Gutenframe: Logging in and out as different users interferes with redirects [8]

[kwight]

In testing Gutenframe attempts to handle logged out users on the Jetpack side, a few edge cases were discovered that should be addressed.

This tests really well now, with both Atomic and Jetpack sites, and admin and non-admin users (also SSO and without). I was able to find a particular test user of mine that always hits a server (not WP) 401 on a certain v1 Atomic site; however, the same user works on other Atomic sites, and other users work on that Atomic site, so I have no explanation of what edge-case I'm hitting, or if it's an issue non-a11s will see in production.

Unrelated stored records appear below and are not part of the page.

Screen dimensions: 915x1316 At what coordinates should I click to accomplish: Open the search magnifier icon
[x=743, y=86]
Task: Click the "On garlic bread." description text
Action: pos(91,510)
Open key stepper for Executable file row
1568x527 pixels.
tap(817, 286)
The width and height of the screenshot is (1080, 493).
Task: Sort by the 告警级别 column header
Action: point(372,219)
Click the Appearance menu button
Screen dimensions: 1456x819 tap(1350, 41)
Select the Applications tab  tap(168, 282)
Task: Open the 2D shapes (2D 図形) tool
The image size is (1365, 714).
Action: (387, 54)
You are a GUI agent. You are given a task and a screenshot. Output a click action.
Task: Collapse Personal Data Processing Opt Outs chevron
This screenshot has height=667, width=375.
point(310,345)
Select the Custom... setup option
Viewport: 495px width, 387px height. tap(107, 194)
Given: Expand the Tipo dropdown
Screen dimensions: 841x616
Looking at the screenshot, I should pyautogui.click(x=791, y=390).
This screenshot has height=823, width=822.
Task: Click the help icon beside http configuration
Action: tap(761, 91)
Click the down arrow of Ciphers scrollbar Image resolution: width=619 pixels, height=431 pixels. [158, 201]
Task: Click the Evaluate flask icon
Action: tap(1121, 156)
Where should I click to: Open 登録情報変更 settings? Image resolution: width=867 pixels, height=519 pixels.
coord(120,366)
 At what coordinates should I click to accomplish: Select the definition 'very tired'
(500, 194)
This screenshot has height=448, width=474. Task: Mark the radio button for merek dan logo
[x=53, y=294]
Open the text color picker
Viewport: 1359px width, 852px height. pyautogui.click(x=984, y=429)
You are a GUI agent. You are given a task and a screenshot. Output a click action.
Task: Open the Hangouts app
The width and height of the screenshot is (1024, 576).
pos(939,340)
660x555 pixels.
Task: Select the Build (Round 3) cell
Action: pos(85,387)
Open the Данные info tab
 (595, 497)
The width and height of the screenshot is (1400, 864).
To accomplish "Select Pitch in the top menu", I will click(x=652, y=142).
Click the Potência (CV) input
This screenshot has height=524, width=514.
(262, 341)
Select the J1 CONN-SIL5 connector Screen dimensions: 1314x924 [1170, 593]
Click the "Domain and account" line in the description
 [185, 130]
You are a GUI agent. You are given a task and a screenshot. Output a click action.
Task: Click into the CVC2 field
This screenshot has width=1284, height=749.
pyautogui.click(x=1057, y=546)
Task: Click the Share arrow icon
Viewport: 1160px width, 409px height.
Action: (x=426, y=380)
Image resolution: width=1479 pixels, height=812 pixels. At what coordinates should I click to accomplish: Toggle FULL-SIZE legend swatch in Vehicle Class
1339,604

Considering the positive testing of everything else, I wouldn't want it to be a blocker.

I also found an edge case that causes the user to hit this wall:

If a user:

• is logged in as user A,
• loads the block editor, successfully setting the auth cookies on the Jetpack site,
• then logs out of WordPress.com,
• and back into WordPress.com as user B,
• then loads the same JP site's block editor again,
• the existing cookies for the Jetpack site will be for user A (triggering the mismatch).

See https://github.com/Automattic/jetpack/pull/12215 for details.

[obenland]

I was able to reproduce it with the steps outlined in https://github.com/Automattic/jetpack/pull/12215#pullrequestreview-236058316. I wonder if this could be fixed in Jetpack's and WP.com's Jetpack_SSO::build_sso(_login)_url() by passing the frame-nonce argument back and forth.

I just don't know how to test it without proxy-ing the API 🙂

But that's why it's failing, we don't have a frame nonce to verify.